• TASK BRIEF:
Copy out the entries below, substituting "Goal:" for every "Given:" and leaving everything else unchanged.

Source records:
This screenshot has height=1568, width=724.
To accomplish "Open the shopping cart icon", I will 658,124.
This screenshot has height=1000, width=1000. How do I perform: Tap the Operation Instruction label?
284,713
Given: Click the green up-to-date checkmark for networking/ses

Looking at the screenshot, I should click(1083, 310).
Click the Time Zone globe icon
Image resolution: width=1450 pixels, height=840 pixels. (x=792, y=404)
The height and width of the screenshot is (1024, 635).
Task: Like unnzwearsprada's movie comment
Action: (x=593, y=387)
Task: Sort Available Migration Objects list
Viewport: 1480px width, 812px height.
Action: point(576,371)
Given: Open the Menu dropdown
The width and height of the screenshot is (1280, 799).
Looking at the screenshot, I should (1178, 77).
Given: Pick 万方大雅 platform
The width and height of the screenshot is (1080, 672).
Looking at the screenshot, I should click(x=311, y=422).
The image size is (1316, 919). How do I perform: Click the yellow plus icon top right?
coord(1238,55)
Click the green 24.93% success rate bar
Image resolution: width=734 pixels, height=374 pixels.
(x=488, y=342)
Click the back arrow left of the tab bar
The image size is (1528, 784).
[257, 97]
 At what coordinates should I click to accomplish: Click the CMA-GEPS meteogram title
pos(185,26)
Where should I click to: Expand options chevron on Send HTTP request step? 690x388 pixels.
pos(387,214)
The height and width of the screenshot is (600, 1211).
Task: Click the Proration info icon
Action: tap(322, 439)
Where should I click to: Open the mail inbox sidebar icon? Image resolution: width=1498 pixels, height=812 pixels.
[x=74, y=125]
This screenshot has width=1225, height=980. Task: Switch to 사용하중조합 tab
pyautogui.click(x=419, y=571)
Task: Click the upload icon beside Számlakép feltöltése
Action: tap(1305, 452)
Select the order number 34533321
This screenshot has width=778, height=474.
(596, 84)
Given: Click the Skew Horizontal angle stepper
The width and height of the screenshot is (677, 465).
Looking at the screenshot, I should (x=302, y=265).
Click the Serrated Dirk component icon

• TASK RESULT:
This screenshot has height=1568, width=724.
To accomplish "Open the shopping cart icon", I will 658,124.
This screenshot has height=1000, width=1000. How do I perform: Tap the Operation Instruction label?
284,713
Goal: Click the green up-to-date checkmark for networking/ses

Looking at the screenshot, I should click(1083, 310).
Click the Time Zone globe icon
Image resolution: width=1450 pixels, height=840 pixels. (x=792, y=404)
The height and width of the screenshot is (1024, 635).
Task: Like unnzwearsprada's movie comment
Action: (x=593, y=387)
Task: Sort Available Migration Objects list
Viewport: 1480px width, 812px height.
Action: point(576,371)
Goal: Open the Menu dropdown
The width and height of the screenshot is (1280, 799).
Looking at the screenshot, I should (1178, 77).
Goal: Pick 万方大雅 platform
The width and height of the screenshot is (1080, 672).
Looking at the screenshot, I should click(x=311, y=422).
The image size is (1316, 919). How do I perform: Click the yellow plus icon top right?
coord(1238,55)
Click the green 24.93% success rate bar
Image resolution: width=734 pixels, height=374 pixels.
(x=488, y=342)
Click the back arrow left of the tab bar
The image size is (1528, 784).
[257, 97]
 At what coordinates should I click to accomplish: Click the CMA-GEPS meteogram title
pos(185,26)
Where should I click to: Expand options chevron on Send HTTP request step? 690x388 pixels.
pos(387,214)
The height and width of the screenshot is (600, 1211).
Task: Click the Proration info icon
Action: tap(322, 439)
Where should I click to: Open the mail inbox sidebar icon? Image resolution: width=1498 pixels, height=812 pixels.
[x=74, y=125]
This screenshot has width=1225, height=980. Task: Switch to 사용하중조합 tab
pyautogui.click(x=419, y=571)
Task: Click the upload icon beside Számlakép feltöltése
Action: tap(1305, 452)
Select the order number 34533321
This screenshot has width=778, height=474.
(596, 84)
Goal: Click the Skew Horizontal angle stepper
The width and height of the screenshot is (677, 465).
Looking at the screenshot, I should (x=302, y=265).
Click the Serrated Dirk component icon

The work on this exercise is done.